WHAT YOU HAVE TO DO –
Your output should be every line below, copied exactly.

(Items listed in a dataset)
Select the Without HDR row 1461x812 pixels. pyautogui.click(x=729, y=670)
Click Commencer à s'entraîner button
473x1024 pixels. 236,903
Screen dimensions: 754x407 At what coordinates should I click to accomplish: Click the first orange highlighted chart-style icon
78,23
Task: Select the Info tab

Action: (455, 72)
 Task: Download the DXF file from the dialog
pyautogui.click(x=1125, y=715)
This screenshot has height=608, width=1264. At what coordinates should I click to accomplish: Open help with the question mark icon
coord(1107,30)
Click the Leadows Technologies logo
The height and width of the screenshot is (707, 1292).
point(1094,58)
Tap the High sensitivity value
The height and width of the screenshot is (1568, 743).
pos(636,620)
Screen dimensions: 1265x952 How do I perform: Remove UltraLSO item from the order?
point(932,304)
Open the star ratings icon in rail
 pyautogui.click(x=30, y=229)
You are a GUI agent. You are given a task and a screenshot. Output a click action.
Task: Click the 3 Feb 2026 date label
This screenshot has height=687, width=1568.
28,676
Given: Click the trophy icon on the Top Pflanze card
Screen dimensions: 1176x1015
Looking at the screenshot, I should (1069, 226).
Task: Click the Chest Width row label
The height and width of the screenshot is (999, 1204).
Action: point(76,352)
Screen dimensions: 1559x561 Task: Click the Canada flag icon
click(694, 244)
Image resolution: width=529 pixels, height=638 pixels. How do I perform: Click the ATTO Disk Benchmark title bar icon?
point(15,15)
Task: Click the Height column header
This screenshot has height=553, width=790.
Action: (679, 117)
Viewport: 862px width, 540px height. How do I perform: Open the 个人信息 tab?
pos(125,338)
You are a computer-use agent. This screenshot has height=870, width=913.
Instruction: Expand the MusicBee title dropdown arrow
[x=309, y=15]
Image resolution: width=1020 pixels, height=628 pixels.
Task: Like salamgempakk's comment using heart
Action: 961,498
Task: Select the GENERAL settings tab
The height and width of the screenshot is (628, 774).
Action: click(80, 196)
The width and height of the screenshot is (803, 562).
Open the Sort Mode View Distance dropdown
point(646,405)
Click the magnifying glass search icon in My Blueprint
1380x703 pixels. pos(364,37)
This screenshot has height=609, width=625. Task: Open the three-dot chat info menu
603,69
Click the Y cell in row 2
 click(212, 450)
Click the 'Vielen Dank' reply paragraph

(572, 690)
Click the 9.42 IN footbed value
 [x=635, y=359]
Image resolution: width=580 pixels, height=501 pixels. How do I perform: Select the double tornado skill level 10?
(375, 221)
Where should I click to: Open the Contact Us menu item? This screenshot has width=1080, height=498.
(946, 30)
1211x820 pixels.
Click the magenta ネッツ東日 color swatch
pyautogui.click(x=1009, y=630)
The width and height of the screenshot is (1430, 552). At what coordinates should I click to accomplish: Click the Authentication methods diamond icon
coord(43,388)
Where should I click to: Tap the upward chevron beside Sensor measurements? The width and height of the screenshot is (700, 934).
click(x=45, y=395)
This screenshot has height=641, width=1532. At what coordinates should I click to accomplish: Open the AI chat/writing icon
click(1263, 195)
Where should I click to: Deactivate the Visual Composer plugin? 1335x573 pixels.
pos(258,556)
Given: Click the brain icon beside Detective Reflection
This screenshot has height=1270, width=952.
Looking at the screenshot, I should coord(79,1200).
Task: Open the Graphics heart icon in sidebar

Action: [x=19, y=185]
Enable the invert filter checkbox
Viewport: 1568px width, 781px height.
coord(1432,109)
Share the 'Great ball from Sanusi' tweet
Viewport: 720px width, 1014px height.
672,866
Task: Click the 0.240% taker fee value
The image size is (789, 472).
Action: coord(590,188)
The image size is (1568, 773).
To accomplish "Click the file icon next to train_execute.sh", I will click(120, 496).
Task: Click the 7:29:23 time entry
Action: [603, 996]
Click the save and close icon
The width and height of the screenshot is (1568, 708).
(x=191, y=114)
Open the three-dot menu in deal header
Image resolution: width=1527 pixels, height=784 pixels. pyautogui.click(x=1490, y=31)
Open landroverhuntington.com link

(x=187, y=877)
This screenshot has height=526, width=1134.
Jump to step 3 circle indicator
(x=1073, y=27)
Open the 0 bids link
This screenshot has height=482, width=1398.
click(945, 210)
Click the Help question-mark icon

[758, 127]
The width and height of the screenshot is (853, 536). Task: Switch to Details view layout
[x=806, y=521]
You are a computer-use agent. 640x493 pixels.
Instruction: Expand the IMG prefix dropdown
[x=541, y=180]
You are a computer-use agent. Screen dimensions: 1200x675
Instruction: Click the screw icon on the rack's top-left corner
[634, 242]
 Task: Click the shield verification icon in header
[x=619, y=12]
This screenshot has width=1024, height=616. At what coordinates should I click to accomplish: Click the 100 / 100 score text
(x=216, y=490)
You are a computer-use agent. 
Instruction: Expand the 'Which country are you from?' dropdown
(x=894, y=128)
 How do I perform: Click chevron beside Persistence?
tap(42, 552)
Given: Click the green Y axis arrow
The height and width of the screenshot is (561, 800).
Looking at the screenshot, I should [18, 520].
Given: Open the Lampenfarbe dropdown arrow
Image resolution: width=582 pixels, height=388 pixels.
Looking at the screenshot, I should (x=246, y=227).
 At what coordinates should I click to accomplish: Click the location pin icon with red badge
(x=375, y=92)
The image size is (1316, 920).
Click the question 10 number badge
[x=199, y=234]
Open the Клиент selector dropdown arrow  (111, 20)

RESPONSE BELOW –
Select the Without HDR row 1461x812 pixels. pyautogui.click(x=729, y=670)
Click Commencer à s'entraîner button
473x1024 pixels. 236,903
Screen dimensions: 754x407 At what coordinates should I click to accomplish: Click the first orange highlighted chart-style icon
78,23
Task: Select the Info tab

Action: (455, 72)
 Task: Download the DXF file from the dialog
pyautogui.click(x=1125, y=715)
This screenshot has height=608, width=1264. At what coordinates should I click to accomplish: Open help with the question mark icon
coord(1107,30)
Click the Leadows Technologies logo
The height and width of the screenshot is (707, 1292).
point(1094,58)
Tap the High sensitivity value
The height and width of the screenshot is (1568, 743).
pos(636,620)
Screen dimensions: 1265x952 How do I perform: Remove UltraLSO item from the order?
point(932,304)
Open the star ratings icon in rail
 pyautogui.click(x=30, y=229)
You are a GUI agent. You are given a task and a screenshot. Output a click action.
Task: Click the 3 Feb 2026 date label
This screenshot has height=687, width=1568.
28,676
Given: Click the trophy icon on the Top Pflanze card
Screen dimensions: 1176x1015
Looking at the screenshot, I should (1069, 226).
Task: Click the Chest Width row label
The height and width of the screenshot is (999, 1204).
Action: point(76,352)
Screen dimensions: 1559x561 Task: Click the Canada flag icon
click(694, 244)
Image resolution: width=529 pixels, height=638 pixels. How do I perform: Click the ATTO Disk Benchmark title bar icon?
point(15,15)
Task: Click the Height column header
This screenshot has height=553, width=790.
Action: (679, 117)
Viewport: 862px width, 540px height. How do I perform: Open the 个人信息 tab?
pos(125,338)
You are a computer-use agent. This screenshot has height=870, width=913.
Instruction: Expand the MusicBee title dropdown arrow
[x=309, y=15]
Image resolution: width=1020 pixels, height=628 pixels.
Task: Like salamgempakk's comment using heart
Action: 961,498
Task: Select the GENERAL settings tab
The height and width of the screenshot is (628, 774).
Action: click(80, 196)
The width and height of the screenshot is (803, 562).
Open the Sort Mode View Distance dropdown
point(646,405)
Click the magnifying glass search icon in My Blueprint
1380x703 pixels. pos(364,37)
This screenshot has height=609, width=625. Task: Open the three-dot chat info menu
603,69
Click the Y cell in row 2
 click(212, 450)
Click the 'Vielen Dank' reply paragraph

(572, 690)
Click the 9.42 IN footbed value
 [x=635, y=359]
Image resolution: width=580 pixels, height=501 pixels. How do I perform: Select the double tornado skill level 10?
(375, 221)
Where should I click to: Open the Contact Us menu item? This screenshot has width=1080, height=498.
(946, 30)
1211x820 pixels.
Click the magenta ネッツ東日 color swatch
pyautogui.click(x=1009, y=630)
The width and height of the screenshot is (1430, 552). At what coordinates should I click to accomplish: Click the Authentication methods diamond icon
coord(43,388)
Where should I click to: Tap the upward chevron beside Sensor measurements? The width and height of the screenshot is (700, 934).
click(x=45, y=395)
This screenshot has height=641, width=1532. At what coordinates should I click to accomplish: Open the AI chat/writing icon
click(1263, 195)
Where should I click to: Deactivate the Visual Composer plugin? 1335x573 pixels.
pos(258,556)
Given: Click the brain icon beside Detective Reflection
This screenshot has height=1270, width=952.
Looking at the screenshot, I should coord(79,1200).
Task: Open the Graphics heart icon in sidebar

Action: [x=19, y=185]
Enable the invert filter checkbox
Viewport: 1568px width, 781px height.
coord(1432,109)
Share the 'Great ball from Sanusi' tweet
Viewport: 720px width, 1014px height.
672,866
Task: Click the 0.240% taker fee value
The image size is (789, 472).
Action: coord(590,188)
The image size is (1568, 773).
To accomplish "Click the file icon next to train_execute.sh", I will click(120, 496).
Task: Click the 7:29:23 time entry
Action: [603, 996]
Click the save and close icon
The width and height of the screenshot is (1568, 708).
(x=191, y=114)
Open the three-dot menu in deal header
Image resolution: width=1527 pixels, height=784 pixels. pyautogui.click(x=1490, y=31)
Open landroverhuntington.com link

(x=187, y=877)
This screenshot has height=526, width=1134.
Jump to step 3 circle indicator
(x=1073, y=27)
Open the 0 bids link
This screenshot has height=482, width=1398.
click(945, 210)
Click the Help question-mark icon

[758, 127]
The width and height of the screenshot is (853, 536). Task: Switch to Details view layout
[x=806, y=521]
You are a computer-use agent. 640x493 pixels.
Instruction: Expand the IMG prefix dropdown
[x=541, y=180]
You are a computer-use agent. Screen dimensions: 1200x675
Instruction: Click the screw icon on the rack's top-left corner
[634, 242]
 Task: Click the shield verification icon in header
[x=619, y=12]
This screenshot has width=1024, height=616. At what coordinates should I click to accomplish: Click the 100 / 100 score text
(x=216, y=490)
You are a computer-use agent. 
Instruction: Expand the 'Which country are you from?' dropdown
(x=894, y=128)
 How do I perform: Click chevron beside Persistence?
tap(42, 552)
Given: Click the green Y axis arrow
The height and width of the screenshot is (561, 800).
Looking at the screenshot, I should [18, 520].
Given: Open the Lampenfarbe dropdown arrow
Image resolution: width=582 pixels, height=388 pixels.
Looking at the screenshot, I should (x=246, y=227).
 At what coordinates should I click to accomplish: Click the location pin icon with red badge
(x=375, y=92)
The image size is (1316, 920).
Click the question 10 number badge
[x=199, y=234]
Open the Клиент selector dropdown arrow  (111, 20)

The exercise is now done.